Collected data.
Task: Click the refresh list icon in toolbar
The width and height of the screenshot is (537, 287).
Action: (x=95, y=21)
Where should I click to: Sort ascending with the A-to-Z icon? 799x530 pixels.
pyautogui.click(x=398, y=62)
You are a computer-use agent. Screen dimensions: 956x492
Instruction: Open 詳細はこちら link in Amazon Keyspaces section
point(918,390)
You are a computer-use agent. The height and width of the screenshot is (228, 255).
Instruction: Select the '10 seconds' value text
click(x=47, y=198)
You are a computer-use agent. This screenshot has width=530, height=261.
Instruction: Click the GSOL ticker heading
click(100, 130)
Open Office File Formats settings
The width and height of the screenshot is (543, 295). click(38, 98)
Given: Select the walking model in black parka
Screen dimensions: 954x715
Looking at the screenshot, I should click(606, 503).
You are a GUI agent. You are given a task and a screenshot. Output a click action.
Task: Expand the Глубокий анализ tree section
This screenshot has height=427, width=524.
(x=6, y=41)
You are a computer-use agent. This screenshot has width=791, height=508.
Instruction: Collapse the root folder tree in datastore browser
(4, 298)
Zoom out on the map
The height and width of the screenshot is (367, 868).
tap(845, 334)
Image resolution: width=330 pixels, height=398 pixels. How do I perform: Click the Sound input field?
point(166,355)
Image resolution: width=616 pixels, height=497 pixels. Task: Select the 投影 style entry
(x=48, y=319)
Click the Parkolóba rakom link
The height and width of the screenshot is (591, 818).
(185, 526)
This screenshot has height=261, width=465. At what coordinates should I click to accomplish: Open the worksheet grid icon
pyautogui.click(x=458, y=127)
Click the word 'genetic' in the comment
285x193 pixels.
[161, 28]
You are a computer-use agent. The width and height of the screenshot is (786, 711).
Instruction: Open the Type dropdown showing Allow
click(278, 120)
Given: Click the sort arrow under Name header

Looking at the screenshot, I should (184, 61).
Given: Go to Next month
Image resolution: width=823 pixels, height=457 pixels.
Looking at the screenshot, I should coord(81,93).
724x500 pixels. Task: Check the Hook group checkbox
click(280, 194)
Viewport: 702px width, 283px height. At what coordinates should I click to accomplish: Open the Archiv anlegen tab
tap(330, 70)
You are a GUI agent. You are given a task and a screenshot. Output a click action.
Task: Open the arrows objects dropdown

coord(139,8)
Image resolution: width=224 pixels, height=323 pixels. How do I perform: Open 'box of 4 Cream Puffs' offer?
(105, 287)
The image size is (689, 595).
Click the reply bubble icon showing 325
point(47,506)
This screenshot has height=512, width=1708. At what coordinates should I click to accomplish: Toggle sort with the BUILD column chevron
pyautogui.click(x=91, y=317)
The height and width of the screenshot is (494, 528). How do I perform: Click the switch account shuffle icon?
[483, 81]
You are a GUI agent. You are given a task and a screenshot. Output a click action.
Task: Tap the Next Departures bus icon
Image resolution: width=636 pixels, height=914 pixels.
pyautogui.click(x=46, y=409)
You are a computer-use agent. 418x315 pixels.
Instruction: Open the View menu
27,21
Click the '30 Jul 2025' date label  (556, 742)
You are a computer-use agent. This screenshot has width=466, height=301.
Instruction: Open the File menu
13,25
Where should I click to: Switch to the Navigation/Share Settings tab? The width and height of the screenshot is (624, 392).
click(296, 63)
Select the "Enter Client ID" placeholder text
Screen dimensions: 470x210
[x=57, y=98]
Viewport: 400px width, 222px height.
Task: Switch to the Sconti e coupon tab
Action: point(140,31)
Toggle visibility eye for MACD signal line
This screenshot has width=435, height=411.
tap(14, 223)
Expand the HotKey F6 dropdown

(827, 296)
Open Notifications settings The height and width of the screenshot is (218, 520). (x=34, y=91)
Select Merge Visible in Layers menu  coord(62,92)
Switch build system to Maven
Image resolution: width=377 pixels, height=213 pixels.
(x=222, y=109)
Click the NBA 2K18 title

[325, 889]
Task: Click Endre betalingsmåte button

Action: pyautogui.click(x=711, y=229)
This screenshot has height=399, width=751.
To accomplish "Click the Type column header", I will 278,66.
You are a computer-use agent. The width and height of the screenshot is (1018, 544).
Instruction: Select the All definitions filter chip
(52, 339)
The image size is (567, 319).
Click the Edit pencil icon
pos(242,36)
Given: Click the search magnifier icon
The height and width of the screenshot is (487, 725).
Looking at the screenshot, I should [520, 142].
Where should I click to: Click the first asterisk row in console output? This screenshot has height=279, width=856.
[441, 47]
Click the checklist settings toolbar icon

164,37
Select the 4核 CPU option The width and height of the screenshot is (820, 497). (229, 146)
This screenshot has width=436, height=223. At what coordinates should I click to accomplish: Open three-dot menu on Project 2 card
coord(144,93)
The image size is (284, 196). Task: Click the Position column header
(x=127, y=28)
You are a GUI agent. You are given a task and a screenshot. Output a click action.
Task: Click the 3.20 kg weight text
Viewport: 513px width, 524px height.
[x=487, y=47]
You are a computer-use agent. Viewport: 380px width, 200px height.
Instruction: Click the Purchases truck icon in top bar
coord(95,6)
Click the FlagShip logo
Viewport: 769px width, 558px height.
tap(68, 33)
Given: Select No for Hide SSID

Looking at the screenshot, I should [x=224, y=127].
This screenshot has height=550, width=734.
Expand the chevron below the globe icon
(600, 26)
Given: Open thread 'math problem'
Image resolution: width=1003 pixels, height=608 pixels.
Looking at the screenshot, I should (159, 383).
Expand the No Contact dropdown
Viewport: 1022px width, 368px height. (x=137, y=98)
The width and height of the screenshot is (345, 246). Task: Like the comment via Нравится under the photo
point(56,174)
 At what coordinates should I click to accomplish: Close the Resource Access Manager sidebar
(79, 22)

What you will do. For every line in the data above that has the string "Next", return that line.

Result of the task.
Given: Go to Next month
Task: Tap the Next Departures bus icon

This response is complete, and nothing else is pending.